“好說,十五萬兩白銀。”狐狸臉笑道。
“這麼貴?”陳青山大呼。
“畢竟是兵部尚書之子,總是有些風險的,價錢低了沒人去。”狐狸臉解釋道。
對於狐狸臉的說法,陳青山是接受的,下意識地想摸摸鼻子,隨後才發現自己戴了面具,陳青山只能忍痛掏出了十五萬兩銀票。

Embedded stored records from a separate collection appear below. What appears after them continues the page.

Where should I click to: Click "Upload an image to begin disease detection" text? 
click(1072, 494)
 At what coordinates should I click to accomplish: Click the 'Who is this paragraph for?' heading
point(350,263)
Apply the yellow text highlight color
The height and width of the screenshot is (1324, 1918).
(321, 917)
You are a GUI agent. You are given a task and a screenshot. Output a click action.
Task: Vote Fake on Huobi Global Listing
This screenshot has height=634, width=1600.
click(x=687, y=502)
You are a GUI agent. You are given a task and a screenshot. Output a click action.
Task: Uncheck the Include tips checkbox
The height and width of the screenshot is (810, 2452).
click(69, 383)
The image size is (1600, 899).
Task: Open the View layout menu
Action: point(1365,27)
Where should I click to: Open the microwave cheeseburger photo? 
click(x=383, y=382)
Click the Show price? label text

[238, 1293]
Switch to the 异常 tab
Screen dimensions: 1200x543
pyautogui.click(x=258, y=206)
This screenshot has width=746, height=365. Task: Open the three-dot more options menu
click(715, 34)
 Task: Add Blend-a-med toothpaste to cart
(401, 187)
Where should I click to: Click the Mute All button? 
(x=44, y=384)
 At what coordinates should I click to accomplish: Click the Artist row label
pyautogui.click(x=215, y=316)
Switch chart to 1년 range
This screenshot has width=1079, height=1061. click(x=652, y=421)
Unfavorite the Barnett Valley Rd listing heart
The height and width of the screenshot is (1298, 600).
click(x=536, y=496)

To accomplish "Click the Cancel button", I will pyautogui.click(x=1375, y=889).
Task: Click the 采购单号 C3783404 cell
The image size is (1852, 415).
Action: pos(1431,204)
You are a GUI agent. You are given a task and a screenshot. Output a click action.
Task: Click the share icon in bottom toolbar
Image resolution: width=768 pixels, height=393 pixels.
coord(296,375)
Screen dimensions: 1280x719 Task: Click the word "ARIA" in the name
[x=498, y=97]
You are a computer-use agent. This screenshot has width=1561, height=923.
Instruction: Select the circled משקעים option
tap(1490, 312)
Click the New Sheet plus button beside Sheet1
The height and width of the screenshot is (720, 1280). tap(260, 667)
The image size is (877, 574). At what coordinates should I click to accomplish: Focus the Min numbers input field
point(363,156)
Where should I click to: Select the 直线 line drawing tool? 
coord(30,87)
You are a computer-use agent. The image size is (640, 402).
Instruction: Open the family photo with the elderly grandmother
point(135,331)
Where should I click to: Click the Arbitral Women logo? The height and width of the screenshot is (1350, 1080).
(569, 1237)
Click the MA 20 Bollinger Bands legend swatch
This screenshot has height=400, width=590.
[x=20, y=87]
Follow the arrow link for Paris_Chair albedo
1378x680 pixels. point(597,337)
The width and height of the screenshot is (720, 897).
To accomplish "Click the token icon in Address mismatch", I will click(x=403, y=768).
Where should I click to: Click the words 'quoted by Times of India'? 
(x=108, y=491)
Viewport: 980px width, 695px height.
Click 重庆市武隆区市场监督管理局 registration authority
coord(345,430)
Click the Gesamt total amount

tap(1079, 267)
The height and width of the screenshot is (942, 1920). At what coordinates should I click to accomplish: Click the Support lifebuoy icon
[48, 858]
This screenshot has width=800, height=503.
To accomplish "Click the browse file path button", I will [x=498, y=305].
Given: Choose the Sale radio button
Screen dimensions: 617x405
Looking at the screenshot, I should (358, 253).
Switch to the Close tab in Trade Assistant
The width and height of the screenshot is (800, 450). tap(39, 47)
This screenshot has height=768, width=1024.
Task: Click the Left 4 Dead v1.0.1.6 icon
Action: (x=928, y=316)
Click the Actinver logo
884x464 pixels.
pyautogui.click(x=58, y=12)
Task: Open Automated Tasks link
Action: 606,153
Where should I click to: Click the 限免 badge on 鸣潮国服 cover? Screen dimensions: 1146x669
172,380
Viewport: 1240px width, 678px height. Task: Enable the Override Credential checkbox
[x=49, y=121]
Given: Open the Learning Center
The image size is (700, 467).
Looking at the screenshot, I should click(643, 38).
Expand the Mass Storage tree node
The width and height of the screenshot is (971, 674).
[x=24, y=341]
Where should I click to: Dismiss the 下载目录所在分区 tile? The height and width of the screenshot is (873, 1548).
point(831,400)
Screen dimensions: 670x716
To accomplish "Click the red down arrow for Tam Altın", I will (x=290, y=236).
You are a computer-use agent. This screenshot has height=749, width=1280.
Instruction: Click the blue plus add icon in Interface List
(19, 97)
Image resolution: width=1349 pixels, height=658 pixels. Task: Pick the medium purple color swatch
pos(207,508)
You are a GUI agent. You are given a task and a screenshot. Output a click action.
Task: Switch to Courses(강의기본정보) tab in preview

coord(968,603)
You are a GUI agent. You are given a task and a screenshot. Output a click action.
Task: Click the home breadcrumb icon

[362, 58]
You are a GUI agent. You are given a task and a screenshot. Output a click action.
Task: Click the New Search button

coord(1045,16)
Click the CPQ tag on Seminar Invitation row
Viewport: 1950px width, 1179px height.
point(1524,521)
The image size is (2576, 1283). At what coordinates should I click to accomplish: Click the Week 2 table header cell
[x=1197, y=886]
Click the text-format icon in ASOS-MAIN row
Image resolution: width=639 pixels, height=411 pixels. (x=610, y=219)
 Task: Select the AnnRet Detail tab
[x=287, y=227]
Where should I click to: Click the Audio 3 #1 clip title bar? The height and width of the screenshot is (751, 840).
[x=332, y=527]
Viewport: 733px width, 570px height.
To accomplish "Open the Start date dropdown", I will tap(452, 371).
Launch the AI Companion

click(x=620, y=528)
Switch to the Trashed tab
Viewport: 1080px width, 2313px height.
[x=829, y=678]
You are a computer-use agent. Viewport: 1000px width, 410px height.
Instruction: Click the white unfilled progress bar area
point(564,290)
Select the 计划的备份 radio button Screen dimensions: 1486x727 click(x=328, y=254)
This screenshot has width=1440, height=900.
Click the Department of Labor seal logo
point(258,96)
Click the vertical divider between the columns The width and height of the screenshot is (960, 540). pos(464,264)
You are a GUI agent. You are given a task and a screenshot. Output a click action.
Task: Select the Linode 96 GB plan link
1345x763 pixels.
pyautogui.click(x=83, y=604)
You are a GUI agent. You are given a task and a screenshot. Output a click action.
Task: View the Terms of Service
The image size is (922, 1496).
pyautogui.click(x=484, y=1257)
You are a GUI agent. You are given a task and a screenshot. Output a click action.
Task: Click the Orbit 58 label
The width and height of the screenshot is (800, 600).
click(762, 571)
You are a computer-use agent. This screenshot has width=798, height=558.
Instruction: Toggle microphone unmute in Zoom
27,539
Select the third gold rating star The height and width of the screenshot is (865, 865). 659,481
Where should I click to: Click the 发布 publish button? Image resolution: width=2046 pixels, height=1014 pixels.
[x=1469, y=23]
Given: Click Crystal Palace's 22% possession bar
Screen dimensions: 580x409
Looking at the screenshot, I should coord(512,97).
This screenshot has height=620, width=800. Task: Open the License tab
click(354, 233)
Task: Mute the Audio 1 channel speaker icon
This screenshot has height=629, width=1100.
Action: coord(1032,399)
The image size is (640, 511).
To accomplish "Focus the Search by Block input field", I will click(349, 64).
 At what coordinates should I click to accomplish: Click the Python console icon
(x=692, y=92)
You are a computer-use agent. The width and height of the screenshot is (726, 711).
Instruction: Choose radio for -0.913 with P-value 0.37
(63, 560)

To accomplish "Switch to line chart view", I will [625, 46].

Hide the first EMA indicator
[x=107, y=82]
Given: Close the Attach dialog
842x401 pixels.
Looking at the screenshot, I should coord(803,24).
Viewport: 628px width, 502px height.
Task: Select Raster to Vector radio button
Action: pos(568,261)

這十五萬兩,大部分是那彎刀刺客的積蓄,陳青山自己又添了一些。
“若買黃銅牌,殺那太平侯,要多少錢?”陳青山好奇問道。
狐狸臉伸出了五根手指:“五十萬兩。”
“太子呢?”
這次狐狸臉沒有回答,只是說了句“你小子有反骨。”
面具之下傳出來陳青山尷尬的笑聲。
或許是看陳青山順眼的緣故,狐狸臉的聲音輕了些,提醒道:“太子久居皇城不說,還有夜貓長侍身邊,要殺他,難於登天,別說是買黃銅牌,你就算買了玉牌,也沒有人敢接,我勸你趁早打消了這份心思。”
陳青山打了個哈哈:“就好奇,問問而已。”
狐狸臉不再說話,取了一張黃紙,在上面認真的寫著,身後出現一個小型的陣法,狐狸臉把黃紙丟入陣法之內,黃紙便自主燃燒了起來。
陳青山的黃銅令牌一震,其中多了條訊息。
“目標人物:兵部尚書之子楊翦,目標修為:一境,要求擊殺。酬金:十四萬五千兩。”
這條訊息只是一閃,便消失了,想來是被人給接取了。
陳青山花了十五萬兩,而令牌內的酬金卻少了五千兩,應該是被煙雨樓給抽去了。
做完這些,陳青山便打算要離去了,至於那楊翦,死與不死,便看其造化了,陳青山不想在這樣的人身上浪費時間精力。
“等等,你的詞牌是什麼?”
狐狸臉喊了一下他。
“嗯?”陳青山疑問。
“煙雨樓的核心刺客都是有詞牌或曲牌的,可是算是在樓內的代號。”狐狸臉解釋道。
“我可不是核心刺客。”陳青山回答。